CICLO A
MONICIÓN DE ENTRADA
En el vigésimo cuarto domingo del Tiempo Ordinario, les damos una fraternal bienvenida a la casa de Dios para celebrar juntos este banquete del amor, que hoy nos lleva a dar un salto muy grande en nuestra vida comunitaria. La liturgia nos lleva a dar un paso más en la misma dirección del domingo pasado: no solo hay que saber corregir al hermano que falla, también debemos saber perdonar, así como nosotros pedimos perdón también a Dios.
Llenos de ese amor misericordioso de un Dios clemente y compasivo, que siempre está dispuesto a perdonar nuestras ofensas, comencemos esta santa Misa, de pie y cantando juntos
LECTURAS
PRIMERA LECTURA: Dios nos pide atender las ofensas con misericordia y llegar al perdón. Como Dios nos perdona gratuitamente, de la misma manera perdonamos al hermano. Piensa en el final y guarda los mandamientos. Escuchemos.

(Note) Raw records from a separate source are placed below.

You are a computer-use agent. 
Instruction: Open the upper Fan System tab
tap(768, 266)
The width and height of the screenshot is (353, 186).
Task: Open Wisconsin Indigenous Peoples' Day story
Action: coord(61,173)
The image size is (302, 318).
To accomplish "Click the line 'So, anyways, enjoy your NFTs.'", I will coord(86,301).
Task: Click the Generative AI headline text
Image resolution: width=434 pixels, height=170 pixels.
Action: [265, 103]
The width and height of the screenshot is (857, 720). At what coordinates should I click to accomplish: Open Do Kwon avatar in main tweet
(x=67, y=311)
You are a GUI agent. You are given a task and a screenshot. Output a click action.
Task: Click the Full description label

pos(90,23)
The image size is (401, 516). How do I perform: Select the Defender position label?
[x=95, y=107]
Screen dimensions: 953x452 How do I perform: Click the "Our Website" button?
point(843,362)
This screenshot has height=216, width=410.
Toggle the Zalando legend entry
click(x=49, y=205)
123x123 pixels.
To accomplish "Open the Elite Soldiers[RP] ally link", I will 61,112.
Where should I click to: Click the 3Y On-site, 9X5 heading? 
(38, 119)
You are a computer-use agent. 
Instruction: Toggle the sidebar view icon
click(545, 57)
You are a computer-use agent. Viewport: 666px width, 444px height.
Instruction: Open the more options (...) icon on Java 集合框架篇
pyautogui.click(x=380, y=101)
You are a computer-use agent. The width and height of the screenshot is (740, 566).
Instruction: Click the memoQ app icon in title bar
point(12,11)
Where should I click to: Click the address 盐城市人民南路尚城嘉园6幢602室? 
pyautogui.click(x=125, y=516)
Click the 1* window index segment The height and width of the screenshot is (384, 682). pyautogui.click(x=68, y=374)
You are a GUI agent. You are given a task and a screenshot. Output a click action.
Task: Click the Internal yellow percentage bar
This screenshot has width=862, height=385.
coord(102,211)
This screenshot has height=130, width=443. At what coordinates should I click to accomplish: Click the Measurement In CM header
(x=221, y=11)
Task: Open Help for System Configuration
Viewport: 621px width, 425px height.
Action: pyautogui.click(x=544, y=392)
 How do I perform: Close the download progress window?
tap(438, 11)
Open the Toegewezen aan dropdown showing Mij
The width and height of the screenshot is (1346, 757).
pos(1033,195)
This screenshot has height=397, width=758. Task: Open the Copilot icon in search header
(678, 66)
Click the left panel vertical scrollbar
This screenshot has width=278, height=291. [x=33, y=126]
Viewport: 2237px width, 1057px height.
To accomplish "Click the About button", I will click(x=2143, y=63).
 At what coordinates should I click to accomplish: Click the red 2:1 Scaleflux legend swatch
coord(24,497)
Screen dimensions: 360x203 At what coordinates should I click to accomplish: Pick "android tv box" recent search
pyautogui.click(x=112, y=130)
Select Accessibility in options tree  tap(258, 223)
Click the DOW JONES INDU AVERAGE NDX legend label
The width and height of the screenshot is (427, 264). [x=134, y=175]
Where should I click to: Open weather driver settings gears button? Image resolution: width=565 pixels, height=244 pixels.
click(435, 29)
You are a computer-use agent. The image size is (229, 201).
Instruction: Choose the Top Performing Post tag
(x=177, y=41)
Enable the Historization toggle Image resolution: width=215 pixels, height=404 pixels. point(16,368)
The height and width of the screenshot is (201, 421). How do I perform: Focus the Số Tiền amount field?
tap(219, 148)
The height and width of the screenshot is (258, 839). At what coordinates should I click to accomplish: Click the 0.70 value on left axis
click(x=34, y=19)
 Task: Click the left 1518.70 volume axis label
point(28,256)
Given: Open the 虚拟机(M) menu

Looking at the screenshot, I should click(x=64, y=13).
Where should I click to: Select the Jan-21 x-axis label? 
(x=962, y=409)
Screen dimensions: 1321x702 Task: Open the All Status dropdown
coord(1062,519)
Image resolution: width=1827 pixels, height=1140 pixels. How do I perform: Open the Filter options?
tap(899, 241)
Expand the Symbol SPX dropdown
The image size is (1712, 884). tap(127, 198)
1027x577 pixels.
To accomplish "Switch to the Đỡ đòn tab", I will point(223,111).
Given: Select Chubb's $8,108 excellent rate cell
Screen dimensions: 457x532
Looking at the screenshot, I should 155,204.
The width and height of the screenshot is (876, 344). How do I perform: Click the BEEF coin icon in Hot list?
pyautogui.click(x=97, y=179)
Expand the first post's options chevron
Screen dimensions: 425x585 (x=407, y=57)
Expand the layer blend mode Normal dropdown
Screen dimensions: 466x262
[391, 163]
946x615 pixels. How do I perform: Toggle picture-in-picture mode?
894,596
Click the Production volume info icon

SEGUNDA LECTURA: San Pablo nos dice cuál es la actitud que se debe tener ante la vida, "si vivimos, para el Señor vivimos". Desde que fuimos redimidos por Cristo, ya nadie vive para si mismo, sino para el Señor. Escuchemos.
EVANGELIO: Dios es entrañablemente bueno, siempre nos da el perdón y con generosidad; nos perdona siempre porque se lo pedimos. Esa misma experiencia de perdón divino es la que debemos otorgar al prójimo. Escuchemos.
OFRENDAS: Llevemos ahora las ofrendas al altar, sabiendo que primero debemos ponernos en paz con aquellos que nos han ofendido. Cantemos todos.
ORACIÓN UNIVERSAL
SAC.: Imploremos, hermanos, la misericordia de Dios y pidámosle que escuche las oraciones de los que hemos puesto en Él nuestra confianza. Oremos diciendo:
TODOS: Escúchanos, Señor, que confiamos en ti.
SAC.: Señor Dios, compasivo y misericordioso, que siempre perdonas a los que perdonan a sus hermanos, escucha nuestras oraciones y crea en nosotros un corazon nuevo, que, como reflejo del Corazon de Cristo, olvide las ofensas recibidas y recuerde a los demás hasta que punto tu nos amas. Por Jesucristo, nuestro Señor.